Text provided ->
The reason compound droplets are needed to employ this transport mechanism for LOC application is the adverse effect surface contamination has on surface properties coupled with the fact that samples of interest in an LOC used for bio-processing are typically aqueous-based. Water has a high surface tension, making these droplets especially susceptible to surface contamination that leads to inhibition of thermocapillary-driven surface flow. Initially studied by Young et al. (1959) for bubbles, thermocapillary-driven droplet transport in the presence of a surfactant was investigated experimentally for liquid drops by Barton and Subramanian (1989). In those experiments, and in subsequent models developed by Chen and Stebe (1997), it is shown that surfactant accumulation in a cap at the high-tension region of the drop can totally retard surface mobility. For the application motivating the present study, this region must remain uncontaminated to allow the surface motion to replenish the lubricating gas layer, thus sustaining levitation. The use of an immiscible encapsulating liquid with a smaller surface tension will presumably allow for more reliable droplet levitation/translation. Another consideration is the volatility of the encapsulated (sample) liquid, given that the desired technique requires heating of the droplet. By choosing an encapsulating liquid such as low-viscosity silicone oil, which is both minimally volatile in the temperature range needed for levitation and of a low enough surface tension such that surface contamination issues are mitigated, we minimize sample evaporation and expect surface motion vigorous enough to enable levitation.

Lab-on-a-chip processes, given the typical 100-µm cross-sectional length scale of microfluidic channels, employ droplets with nanoliter-scale volumes, three orders of magnitude smaller than those used in the proof-of-concept work by Nagy and Neitzel (2008). The interest in the present work is the development of a technique that will generate single, compound droplets on-demand of specified volume fraction.

Raw records ->
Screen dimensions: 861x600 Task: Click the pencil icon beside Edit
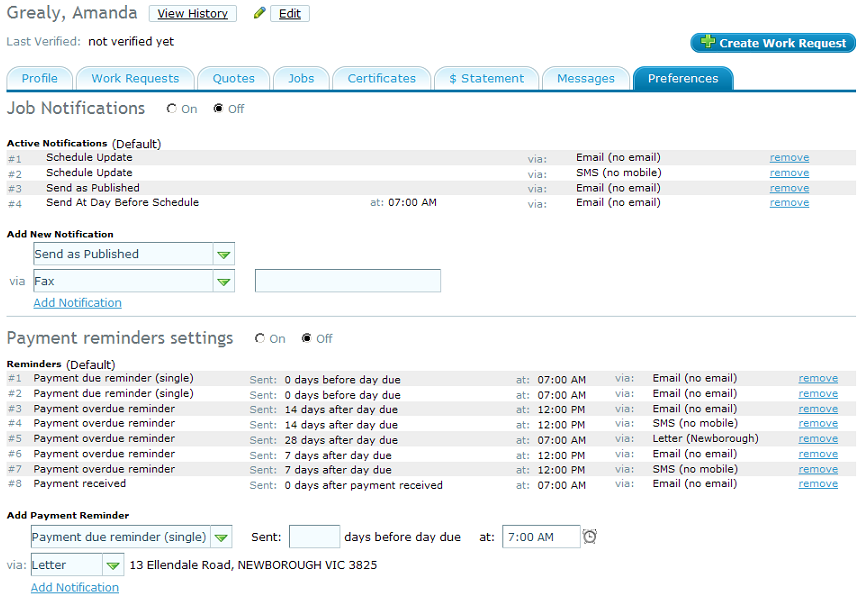point(260,14)
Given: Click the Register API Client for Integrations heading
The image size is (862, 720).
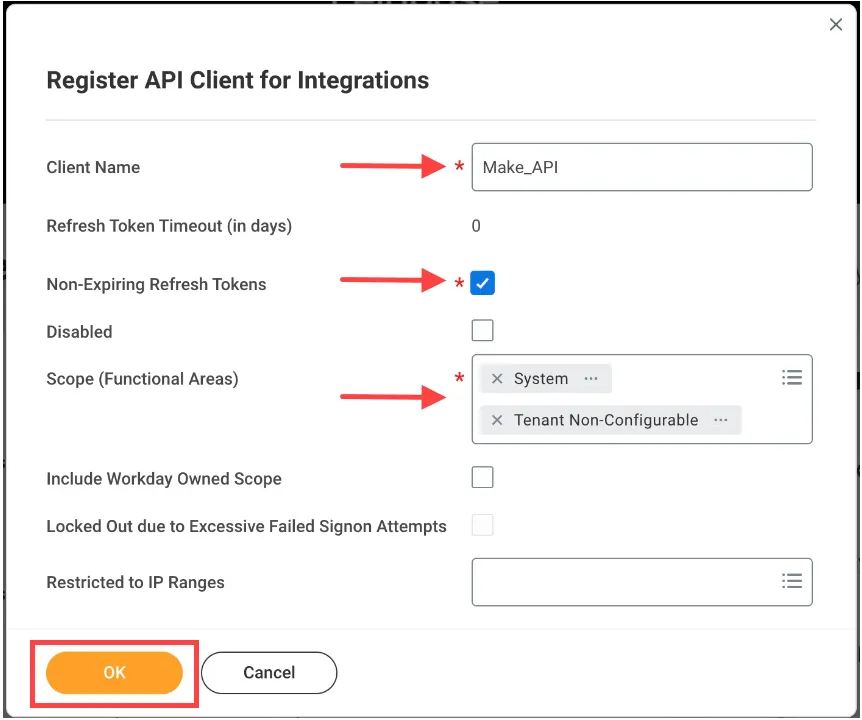Looking at the screenshot, I should 238,81.
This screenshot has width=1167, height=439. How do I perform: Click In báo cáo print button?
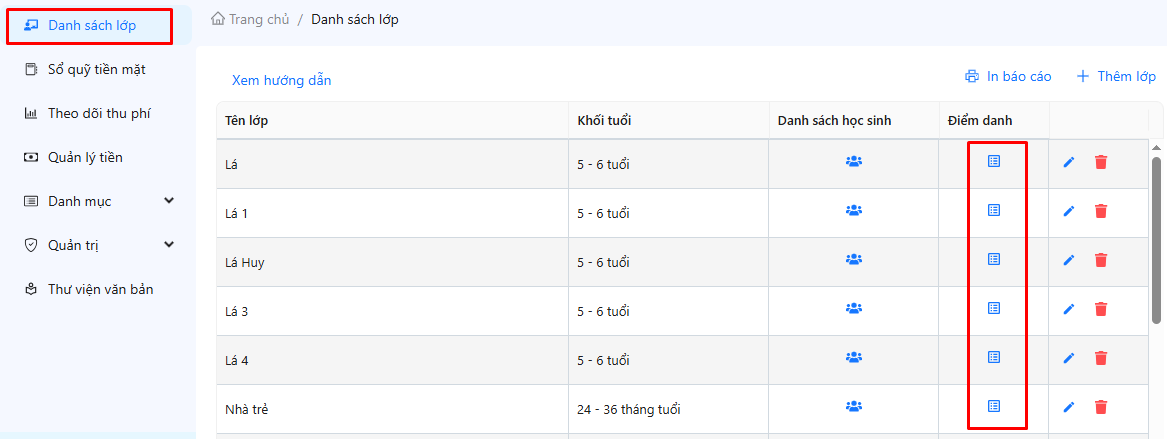coord(1008,76)
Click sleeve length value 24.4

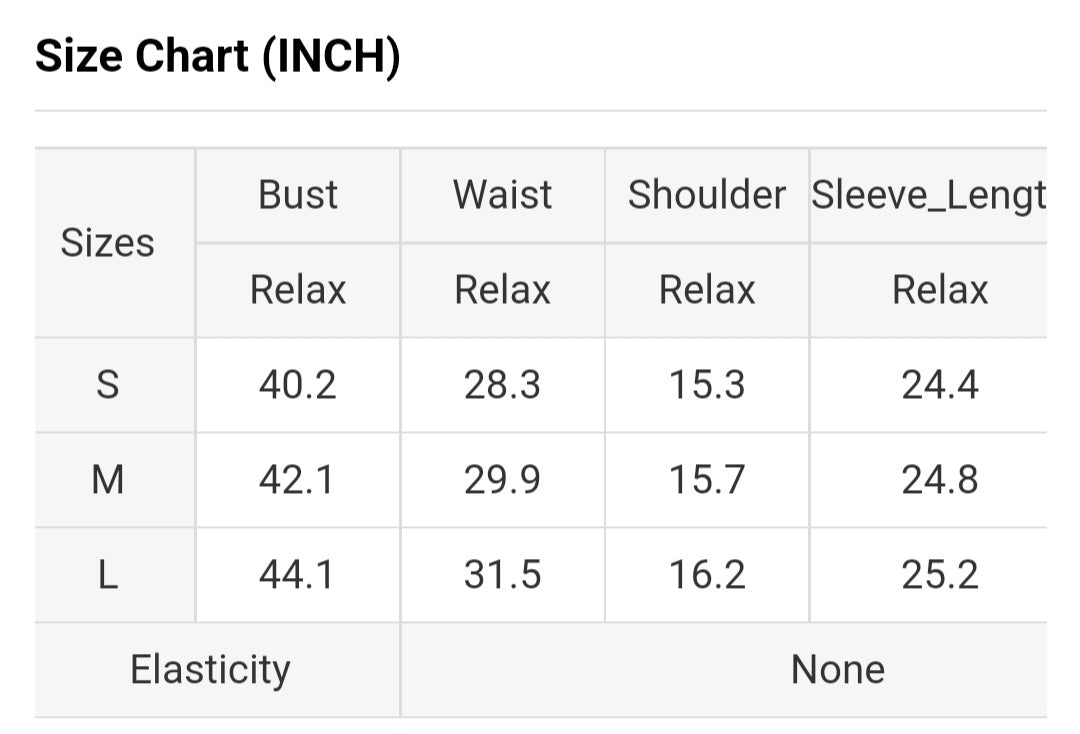click(940, 385)
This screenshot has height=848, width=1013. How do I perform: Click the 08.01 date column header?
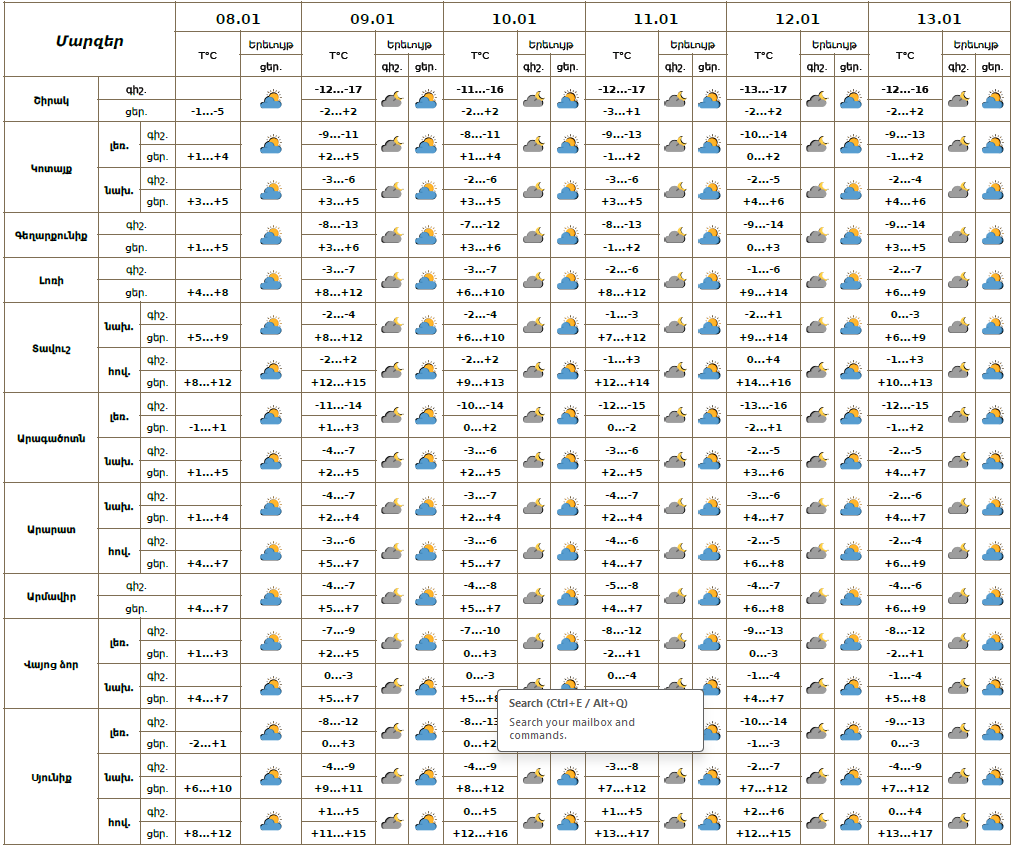click(238, 18)
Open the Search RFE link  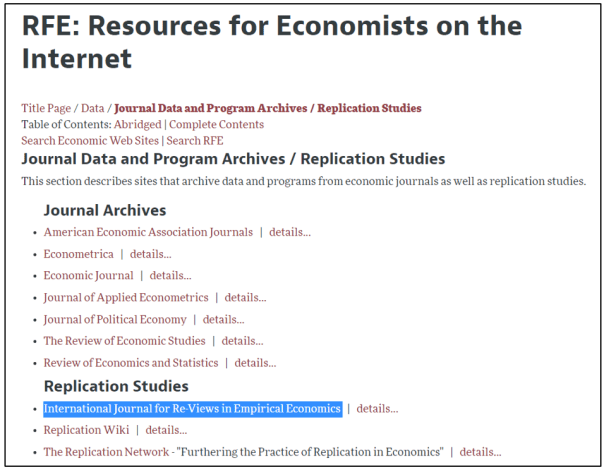click(x=195, y=140)
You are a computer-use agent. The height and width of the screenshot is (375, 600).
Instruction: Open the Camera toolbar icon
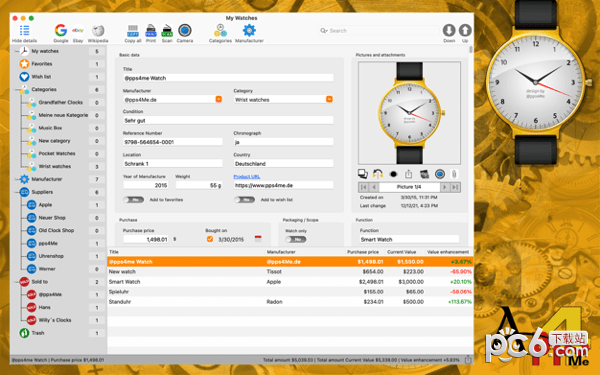pyautogui.click(x=185, y=30)
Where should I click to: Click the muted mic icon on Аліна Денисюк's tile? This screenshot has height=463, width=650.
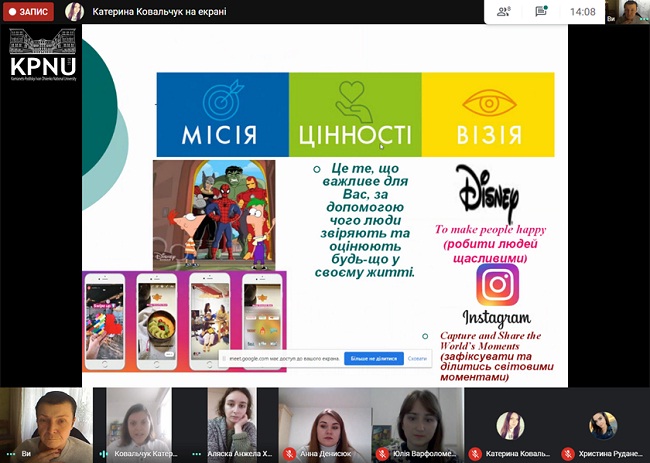289,453
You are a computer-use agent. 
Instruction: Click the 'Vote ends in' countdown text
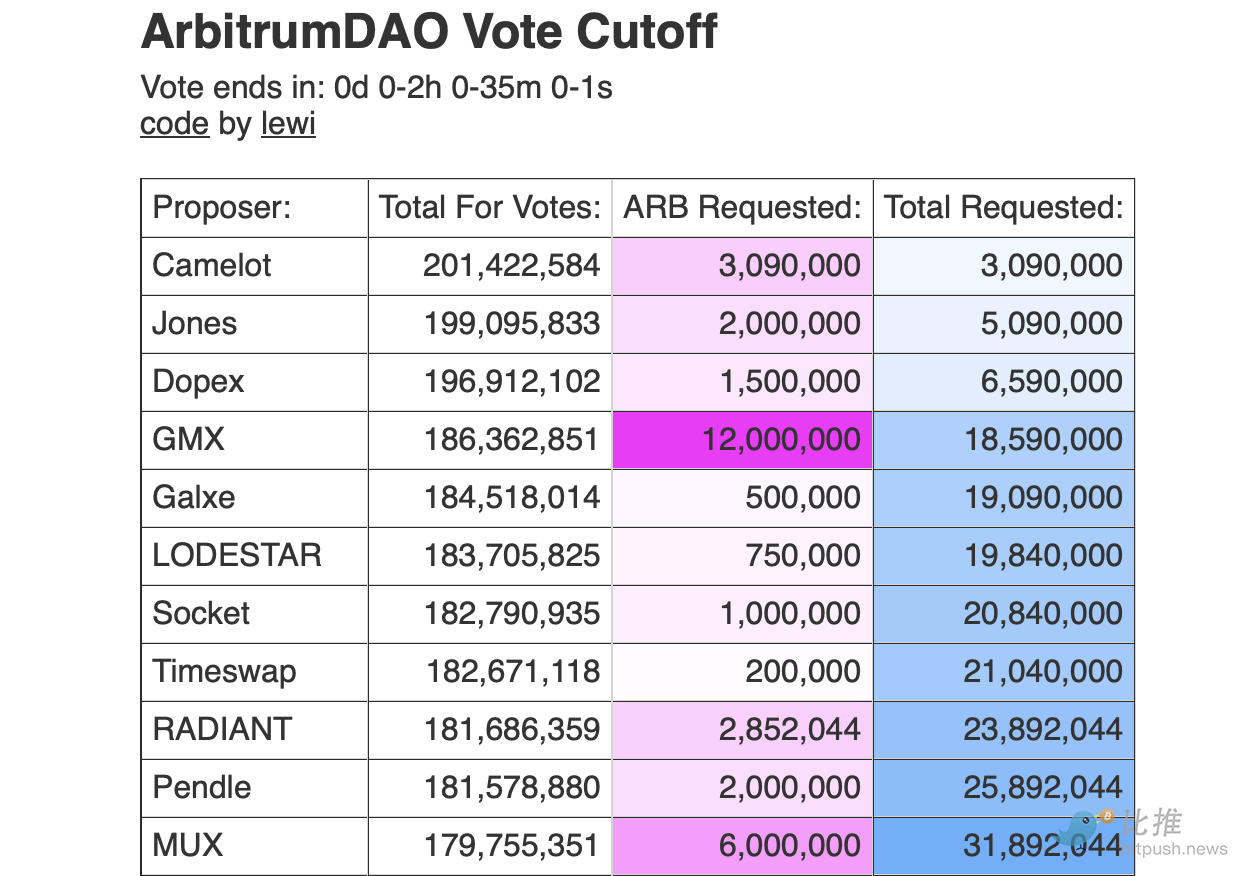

Problems to work on ->
#1 Retype a part of the compound-droplet passage word for word, beginning at the words "Lab-on-a-chip processes, given" and stopping after "specified volume fraction.".
#2 List every published work the compound-droplet passage cites, giving the authors and year as they appear.
#3 In the compound-droplet passage, what encapsulating liquid is chosen?

Outputs for the tasks ->
#1
Lab-on-a-chip processes, given the typical 100-µm cross-sectional length scale of microfluidic channels, employ droplets with nanoliter-scale volumes, three orders of magnitude smaller than those used in the proof-of-concept work by Nagy and Neitzel (2008). The interest in the present work is the development of a technique that will generate single, compound droplets on-demand of specified volume fraction.

#2
Young et al. (1959)
Barton and Subramanian (1989)
Chen and Stebe (1997)
Nagy and Neitzel (2008)

#3 Low-viscosity silicone oil.